**REQUIRED WORK**
Reproduce verbatim the items from the line containing "Task: Select the grid" through the line containing "click(184, 180)", both lines included, and nothing outside that stretch.

**RECORDS TO USE**

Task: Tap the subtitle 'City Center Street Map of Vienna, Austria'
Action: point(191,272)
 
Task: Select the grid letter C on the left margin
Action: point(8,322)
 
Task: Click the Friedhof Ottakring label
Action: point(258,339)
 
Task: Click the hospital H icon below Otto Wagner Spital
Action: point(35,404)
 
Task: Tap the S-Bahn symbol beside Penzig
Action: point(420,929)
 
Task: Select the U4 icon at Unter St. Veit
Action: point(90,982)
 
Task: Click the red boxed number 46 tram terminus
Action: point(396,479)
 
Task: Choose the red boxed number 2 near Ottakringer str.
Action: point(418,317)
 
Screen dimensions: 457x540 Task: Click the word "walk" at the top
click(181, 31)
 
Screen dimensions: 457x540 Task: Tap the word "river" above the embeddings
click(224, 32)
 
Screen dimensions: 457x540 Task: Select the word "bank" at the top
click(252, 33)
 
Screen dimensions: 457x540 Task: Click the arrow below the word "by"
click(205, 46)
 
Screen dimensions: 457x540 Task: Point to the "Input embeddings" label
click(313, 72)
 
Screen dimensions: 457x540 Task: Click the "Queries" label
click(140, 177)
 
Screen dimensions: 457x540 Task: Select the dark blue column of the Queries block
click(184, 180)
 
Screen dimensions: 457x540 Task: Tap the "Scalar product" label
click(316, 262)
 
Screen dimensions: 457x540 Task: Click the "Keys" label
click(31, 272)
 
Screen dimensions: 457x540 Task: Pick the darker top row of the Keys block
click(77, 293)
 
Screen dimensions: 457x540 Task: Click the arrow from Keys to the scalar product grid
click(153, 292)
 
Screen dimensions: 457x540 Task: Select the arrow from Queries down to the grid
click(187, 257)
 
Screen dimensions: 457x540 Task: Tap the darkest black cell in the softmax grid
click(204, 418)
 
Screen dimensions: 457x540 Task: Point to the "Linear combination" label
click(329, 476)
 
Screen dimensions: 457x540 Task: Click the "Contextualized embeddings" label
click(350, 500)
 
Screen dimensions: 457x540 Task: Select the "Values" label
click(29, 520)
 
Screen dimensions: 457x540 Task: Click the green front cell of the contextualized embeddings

**SOLUTION TO THIS EXERCISE**
Task: Select the grid letter C on the left margin
Action: point(8,322)
 
Task: Click the Friedhof Ottakring label
Action: point(258,339)
 
Task: Click the hospital H icon below Otto Wagner Spital
Action: point(35,404)
 
Task: Tap the S-Bahn symbol beside Penzig
Action: point(420,929)
 
Task: Select the U4 icon at Unter St. Veit
Action: point(90,982)
 
Task: Click the red boxed number 46 tram terminus
Action: point(396,479)
 
Task: Choose the red boxed number 2 near Ottakringer str.
Action: point(418,317)
 
Screen dimensions: 457x540 Task: Click the word "walk" at the top
click(181, 31)
 
Screen dimensions: 457x540 Task: Tap the word "river" above the embeddings
click(224, 32)
 
Screen dimensions: 457x540 Task: Select the word "bank" at the top
click(252, 33)
 
Screen dimensions: 457x540 Task: Click the arrow below the word "by"
click(205, 46)
 
Screen dimensions: 457x540 Task: Point to the "Input embeddings" label
click(313, 72)
 
Screen dimensions: 457x540 Task: Click the "Queries" label
click(140, 177)
 
Screen dimensions: 457x540 Task: Select the dark blue column of the Queries block
click(184, 180)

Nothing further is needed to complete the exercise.